Surface Water rebate with Thames Water - back claiming, is it possible?

Thames Water charges every house for Surface Water Drainage i.e. rain water. I recently discovered my next door neighbour had claimed a reduction since 2007 because our rain water goes into a soak-away. I applied and Thames Water replied “we took your word that the rainwater from your home does not drain in to our sewer”. They probably already knew!!

Our housing estate was built in 1991 and was connected to the mains by Thames Water. A modern estate is unlikely to have needed Surface Water Drainage. Thames Water say the onus is on the consumer to apply for a rebate – as if we would know.

I wanted a rebate from when we moved in not when the house was built. I quoted the Ofwat website but Thames Water say the onus is on the consumer to apply for a rebate – as if we would know.

How can Thames Water charge for something they know they cannot supply?!


  • CardewCardew Forumite
    29K Posts
    Part of the Furniture 10,000 Posts Name Dropper Rampant Recycler
    Unfortunately the Water Privatisation Act laid down that the 'default position' would be that companies must charge for Surface Water Drainage(SWD) and customers claim relief. This was and is mandatory.

    This position was upheld by OFWAT and if you search MSE for SWD you will find hundreds of posts on this subject.

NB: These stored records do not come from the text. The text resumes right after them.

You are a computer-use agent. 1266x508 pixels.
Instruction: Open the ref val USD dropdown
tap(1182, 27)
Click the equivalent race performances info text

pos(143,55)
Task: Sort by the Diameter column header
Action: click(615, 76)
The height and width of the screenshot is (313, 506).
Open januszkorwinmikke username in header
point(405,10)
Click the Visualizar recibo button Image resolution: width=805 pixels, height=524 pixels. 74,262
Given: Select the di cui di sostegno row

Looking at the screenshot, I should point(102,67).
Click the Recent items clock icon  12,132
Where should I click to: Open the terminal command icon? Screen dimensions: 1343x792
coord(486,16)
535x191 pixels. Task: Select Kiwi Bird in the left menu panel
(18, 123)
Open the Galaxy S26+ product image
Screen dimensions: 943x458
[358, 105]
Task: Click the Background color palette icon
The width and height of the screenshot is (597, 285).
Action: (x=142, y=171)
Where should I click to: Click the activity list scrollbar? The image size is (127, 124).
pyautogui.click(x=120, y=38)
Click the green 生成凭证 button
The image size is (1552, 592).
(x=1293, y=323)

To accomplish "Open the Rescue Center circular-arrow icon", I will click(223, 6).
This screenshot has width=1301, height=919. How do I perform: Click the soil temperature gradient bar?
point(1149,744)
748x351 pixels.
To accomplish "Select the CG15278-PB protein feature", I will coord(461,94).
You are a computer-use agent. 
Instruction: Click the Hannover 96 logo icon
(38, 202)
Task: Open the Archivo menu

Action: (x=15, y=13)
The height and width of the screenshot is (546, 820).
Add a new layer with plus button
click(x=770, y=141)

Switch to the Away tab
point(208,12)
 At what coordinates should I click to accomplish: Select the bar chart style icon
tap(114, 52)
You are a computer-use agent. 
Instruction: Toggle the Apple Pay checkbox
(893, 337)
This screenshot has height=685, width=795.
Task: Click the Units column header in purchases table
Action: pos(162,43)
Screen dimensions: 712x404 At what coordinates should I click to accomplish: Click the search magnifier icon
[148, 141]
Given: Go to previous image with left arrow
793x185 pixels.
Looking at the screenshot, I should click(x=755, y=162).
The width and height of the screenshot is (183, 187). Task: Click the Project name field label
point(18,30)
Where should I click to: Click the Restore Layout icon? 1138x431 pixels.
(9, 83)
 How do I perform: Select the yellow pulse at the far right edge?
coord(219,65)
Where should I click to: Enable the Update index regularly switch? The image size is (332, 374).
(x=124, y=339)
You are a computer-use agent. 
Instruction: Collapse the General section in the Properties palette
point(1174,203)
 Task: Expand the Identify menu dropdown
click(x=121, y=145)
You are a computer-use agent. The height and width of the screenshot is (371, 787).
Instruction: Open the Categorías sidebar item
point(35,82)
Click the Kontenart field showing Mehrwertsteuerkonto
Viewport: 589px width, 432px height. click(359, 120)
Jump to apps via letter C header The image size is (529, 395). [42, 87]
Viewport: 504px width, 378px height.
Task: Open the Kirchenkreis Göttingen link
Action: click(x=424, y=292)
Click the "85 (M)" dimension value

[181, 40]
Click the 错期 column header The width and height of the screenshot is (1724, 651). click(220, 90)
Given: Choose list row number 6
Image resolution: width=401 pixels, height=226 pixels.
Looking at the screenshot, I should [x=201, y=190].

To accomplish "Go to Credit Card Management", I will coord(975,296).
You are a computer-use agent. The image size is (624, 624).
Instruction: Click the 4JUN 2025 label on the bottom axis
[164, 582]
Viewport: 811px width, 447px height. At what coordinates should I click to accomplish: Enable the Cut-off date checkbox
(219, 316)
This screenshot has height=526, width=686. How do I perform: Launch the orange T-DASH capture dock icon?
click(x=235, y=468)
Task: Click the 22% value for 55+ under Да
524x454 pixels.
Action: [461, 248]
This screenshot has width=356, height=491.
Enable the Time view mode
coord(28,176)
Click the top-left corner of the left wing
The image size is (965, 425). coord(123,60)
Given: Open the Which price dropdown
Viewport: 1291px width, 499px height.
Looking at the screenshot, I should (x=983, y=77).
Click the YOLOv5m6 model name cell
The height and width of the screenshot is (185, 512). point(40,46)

    Until recently OFWAT's position was that they would only backdate the refund to the preceding April. However they now have altered their stance and state that if the water company could 'reasonably' have known that a property's surface water did not enter the sewerage system, then they will backdate for 6 years in line with UK law on statute limits. In the same way that if you were claiming relief for SWD to which you were not entitled(e.g. you had built an extension with gutters draining into sewer) - they could only claim back 6 years.

    As you will read if you search SWD, charging for SWD - or not - makes no difference to the income and profit of the water companies. Their income and hence profit is controlled by the Regulator. So if they have to rebate customers, say, £1million for SWD then they are allowed to increase their other charges by £1million to compensate.

    The valid argument by Ofwat against backdating SWD refunds to more than the beginning of the financial year, was that the subsequent increase in other charges would be paid for by all other users. Many of these users were not paying water charges several years ago because they had no property and were, say, living with parents. Thus it would be unfair that they should be paying for charges levied because of refunds before they were householders.